═══ Text excerpt ═══

Welcome back to Nine Innings. This week we highlight Madison Bumgarner vs. Max Muncy and its place in MLB's "Let the Kids Play" campaign, the latest in Angel Hernandez's woes, the best names of the 2019 draft and more.

Welcome back to Nine Innings, SI’s weekly look at what’s fun, cool, and somewhat stupid around the league. Today’s topics include: Madison Bumgarner having the ass; Brett Gardner fighting a helmet and losing; the best names of the 2019 draft; and much more.

If you have any feedback, questions or angry rants to send my way, please don’t hesitate to hit me up via email (jon.tayler@simail.com) or Twitter.

This Week In … Red-Ass Baseball!

The war over bat flips is, for the most part, done, and the flippers have won. The generational shift within the game of baseball has taken such displays of emotion from verboten to marketing strategy. Social media lights up with joy any time a player sends his lumber skyward, and while a KBO-style toss is still a bridge too far, drops and heaves are commonplace now. To paraphrase The Big Lebowski: The fun police lost, Mr. Lebowski. Condolences!

Yet there are still holdouts amid the sea change, lonely islands of would-be cops who harrumph and grumble whenever a hitter launches his bat. The Giants’ Madison Bumgarner is one-such man, and has been seemingly forever. His most recent clash came on Sunday against the Dodgers, a long-time source of irritation for him, usually courtesy of Yasiel Puig. But this time, his ire was directed at Max Muncy, for the crime of apparently spending too long watching a homer that majestically plopped into the San Francisco Bay.

As you can tell from that video, Bumgarner was none too pleased that Muncy didn’t sprint to first base like his life depended on it and started a shouting match with the Dodgers’ concrete block of a first baseman (and in turn got yelled at by home plate umpire Will Little). Muncy won that round and then dropped a megaton of trash on Bumgarner afterward, saying, “If he doesn’t want me to watch the ball, go get it out of the ocean.” (Don’t attempt to parse the internal logic of that sentence; just enjoy the weapons-grade burn it represents.)

I want to focus not on Muncy dunking Bumgarner straight into the Earth’s core, though, but on the veteran southpaw’s response.

On the one hand, Bumgarner doesn’t exactly earn sympathy for more or less saying that he reserves the right to be a crotchety jerk over perceived slights and minor infractions of an invisible subjective code. But on the other hand, his invocation—“Let me be myself”—is the spirit of MLB’s campaign of letting the kids play.

“The kids” draws most of the attention there, given the invocation of youth and the promise (or threat) of a new generation replacing the current one. It’s not hard to see the lazy path of the stereotypical Baby Boomer railing against the stereotypical Millennial, more concerned with flipping a bat than Playing The Game The Right Way. “Let the kids play,” though, isn’t about older players getting swept aside by their younger counterparts. To me, it’s a bigger message about the emotion that the sport is built on, both good and bad. It’s a desire to showcase the joy and the anger, the excitement and the sadness, that make baseball so much fun and create such a deep connection with the fans.

═══ Material provided ═══

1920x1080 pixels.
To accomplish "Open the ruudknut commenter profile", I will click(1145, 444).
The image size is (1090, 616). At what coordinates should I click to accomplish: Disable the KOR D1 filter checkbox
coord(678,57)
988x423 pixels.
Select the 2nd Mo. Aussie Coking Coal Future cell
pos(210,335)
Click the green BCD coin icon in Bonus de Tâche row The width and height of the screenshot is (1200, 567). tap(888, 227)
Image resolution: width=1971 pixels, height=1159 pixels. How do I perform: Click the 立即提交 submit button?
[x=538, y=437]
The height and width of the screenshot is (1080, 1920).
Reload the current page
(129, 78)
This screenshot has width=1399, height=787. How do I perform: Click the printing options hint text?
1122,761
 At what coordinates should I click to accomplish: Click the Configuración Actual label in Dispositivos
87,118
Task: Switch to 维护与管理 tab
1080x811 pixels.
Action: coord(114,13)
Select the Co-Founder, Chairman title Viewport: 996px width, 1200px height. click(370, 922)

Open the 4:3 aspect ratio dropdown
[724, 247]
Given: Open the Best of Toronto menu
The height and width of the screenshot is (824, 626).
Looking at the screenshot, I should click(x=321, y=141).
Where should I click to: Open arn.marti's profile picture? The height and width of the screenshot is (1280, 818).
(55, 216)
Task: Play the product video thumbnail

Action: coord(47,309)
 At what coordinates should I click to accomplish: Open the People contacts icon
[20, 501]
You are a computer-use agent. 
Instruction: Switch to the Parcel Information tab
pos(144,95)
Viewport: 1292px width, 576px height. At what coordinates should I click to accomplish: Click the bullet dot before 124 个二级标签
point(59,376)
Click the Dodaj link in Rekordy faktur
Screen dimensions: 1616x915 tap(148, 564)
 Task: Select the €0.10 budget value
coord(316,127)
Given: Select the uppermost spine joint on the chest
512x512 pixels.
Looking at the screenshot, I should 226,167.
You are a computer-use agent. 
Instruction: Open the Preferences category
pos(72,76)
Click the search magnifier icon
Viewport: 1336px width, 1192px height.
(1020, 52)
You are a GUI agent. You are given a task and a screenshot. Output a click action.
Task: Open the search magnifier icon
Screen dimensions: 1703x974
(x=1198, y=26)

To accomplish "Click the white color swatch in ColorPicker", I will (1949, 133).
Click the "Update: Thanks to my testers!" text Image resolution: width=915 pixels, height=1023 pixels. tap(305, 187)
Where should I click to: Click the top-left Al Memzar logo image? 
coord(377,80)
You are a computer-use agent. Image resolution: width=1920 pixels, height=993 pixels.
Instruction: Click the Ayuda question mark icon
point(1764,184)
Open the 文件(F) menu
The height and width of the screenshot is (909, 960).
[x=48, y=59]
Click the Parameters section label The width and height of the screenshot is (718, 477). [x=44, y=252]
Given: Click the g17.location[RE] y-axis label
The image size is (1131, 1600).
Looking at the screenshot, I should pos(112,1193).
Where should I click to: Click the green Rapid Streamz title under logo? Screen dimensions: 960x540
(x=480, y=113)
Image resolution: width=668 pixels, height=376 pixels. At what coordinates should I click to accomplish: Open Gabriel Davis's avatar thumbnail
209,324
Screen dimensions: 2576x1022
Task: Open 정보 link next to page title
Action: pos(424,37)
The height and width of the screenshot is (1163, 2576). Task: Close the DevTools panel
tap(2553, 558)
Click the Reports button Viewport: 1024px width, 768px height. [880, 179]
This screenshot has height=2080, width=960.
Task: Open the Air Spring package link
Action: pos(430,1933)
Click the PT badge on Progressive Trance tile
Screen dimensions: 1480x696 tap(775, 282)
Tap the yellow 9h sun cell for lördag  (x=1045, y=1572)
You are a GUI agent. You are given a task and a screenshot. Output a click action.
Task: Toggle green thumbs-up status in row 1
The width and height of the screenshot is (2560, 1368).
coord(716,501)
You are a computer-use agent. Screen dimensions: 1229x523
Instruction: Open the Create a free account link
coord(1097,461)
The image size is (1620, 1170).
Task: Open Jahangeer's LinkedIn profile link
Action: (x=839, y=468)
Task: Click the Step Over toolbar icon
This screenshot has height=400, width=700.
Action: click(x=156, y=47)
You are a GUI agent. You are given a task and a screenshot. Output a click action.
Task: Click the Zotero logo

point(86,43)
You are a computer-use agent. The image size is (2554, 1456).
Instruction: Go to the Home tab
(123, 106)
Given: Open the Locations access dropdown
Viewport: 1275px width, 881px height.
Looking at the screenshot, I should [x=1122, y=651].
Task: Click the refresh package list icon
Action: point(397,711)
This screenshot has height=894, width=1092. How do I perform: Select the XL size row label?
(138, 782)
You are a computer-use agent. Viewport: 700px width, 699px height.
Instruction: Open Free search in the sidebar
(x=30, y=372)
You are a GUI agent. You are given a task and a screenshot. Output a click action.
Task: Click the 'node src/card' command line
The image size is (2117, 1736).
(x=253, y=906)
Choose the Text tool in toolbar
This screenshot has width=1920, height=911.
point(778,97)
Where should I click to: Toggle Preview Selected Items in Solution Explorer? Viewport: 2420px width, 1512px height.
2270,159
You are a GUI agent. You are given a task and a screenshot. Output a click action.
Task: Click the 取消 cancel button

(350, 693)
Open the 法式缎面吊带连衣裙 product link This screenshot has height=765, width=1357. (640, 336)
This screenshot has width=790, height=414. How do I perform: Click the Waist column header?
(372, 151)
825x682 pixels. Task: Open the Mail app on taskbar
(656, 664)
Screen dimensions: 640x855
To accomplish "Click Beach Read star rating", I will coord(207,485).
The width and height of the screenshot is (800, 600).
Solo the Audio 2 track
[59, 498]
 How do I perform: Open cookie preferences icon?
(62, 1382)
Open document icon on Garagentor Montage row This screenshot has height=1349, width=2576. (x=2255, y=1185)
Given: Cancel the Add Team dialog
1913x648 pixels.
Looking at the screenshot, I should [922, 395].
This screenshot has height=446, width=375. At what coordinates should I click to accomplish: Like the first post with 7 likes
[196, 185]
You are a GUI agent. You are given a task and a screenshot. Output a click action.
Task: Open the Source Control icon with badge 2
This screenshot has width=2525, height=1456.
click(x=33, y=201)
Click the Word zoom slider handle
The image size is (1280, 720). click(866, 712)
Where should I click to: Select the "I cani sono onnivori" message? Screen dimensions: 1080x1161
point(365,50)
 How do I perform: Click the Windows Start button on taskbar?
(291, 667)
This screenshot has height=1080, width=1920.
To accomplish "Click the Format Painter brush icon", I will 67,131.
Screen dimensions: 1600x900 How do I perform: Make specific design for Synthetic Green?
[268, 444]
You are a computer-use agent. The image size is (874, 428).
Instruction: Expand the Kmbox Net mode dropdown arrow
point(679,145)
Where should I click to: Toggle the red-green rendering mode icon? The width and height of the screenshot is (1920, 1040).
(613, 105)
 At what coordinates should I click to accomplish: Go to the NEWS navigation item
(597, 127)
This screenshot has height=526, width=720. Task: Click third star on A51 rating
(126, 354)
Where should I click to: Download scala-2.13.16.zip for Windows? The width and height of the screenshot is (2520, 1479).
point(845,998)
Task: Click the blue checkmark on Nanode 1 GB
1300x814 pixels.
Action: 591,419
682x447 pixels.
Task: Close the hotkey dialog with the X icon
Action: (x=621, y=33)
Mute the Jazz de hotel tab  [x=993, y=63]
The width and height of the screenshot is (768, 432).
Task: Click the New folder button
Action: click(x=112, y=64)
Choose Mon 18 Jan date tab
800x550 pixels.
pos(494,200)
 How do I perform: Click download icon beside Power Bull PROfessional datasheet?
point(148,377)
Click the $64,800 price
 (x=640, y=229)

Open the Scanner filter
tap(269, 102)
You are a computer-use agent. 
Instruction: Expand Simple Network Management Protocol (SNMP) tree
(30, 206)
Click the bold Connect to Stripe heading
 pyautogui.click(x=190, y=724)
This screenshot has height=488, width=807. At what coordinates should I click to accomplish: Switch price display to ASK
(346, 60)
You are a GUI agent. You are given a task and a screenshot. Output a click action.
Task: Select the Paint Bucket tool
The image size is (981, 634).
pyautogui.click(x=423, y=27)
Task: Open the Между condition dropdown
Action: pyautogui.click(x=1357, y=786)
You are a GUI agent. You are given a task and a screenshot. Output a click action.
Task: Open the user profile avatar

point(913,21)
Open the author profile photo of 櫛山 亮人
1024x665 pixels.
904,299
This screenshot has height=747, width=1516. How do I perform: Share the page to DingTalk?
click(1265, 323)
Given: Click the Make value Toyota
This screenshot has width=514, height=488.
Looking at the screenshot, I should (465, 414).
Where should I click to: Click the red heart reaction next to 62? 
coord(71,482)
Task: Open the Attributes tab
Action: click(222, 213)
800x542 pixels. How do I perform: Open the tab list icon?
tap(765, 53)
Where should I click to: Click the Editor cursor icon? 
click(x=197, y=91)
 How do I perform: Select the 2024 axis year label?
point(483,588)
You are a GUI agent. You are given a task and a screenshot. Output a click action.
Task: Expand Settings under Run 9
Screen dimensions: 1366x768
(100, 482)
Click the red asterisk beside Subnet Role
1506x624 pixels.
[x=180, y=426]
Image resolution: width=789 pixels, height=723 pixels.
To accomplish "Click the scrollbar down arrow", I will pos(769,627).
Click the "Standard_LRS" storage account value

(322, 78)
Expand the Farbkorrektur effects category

═══

▸ **What to work on**
In the baseball column, which home plate umpire yelled at Bumgarner during his shouting match with Muncy?

▸ **Result of this exercise**
Will Little.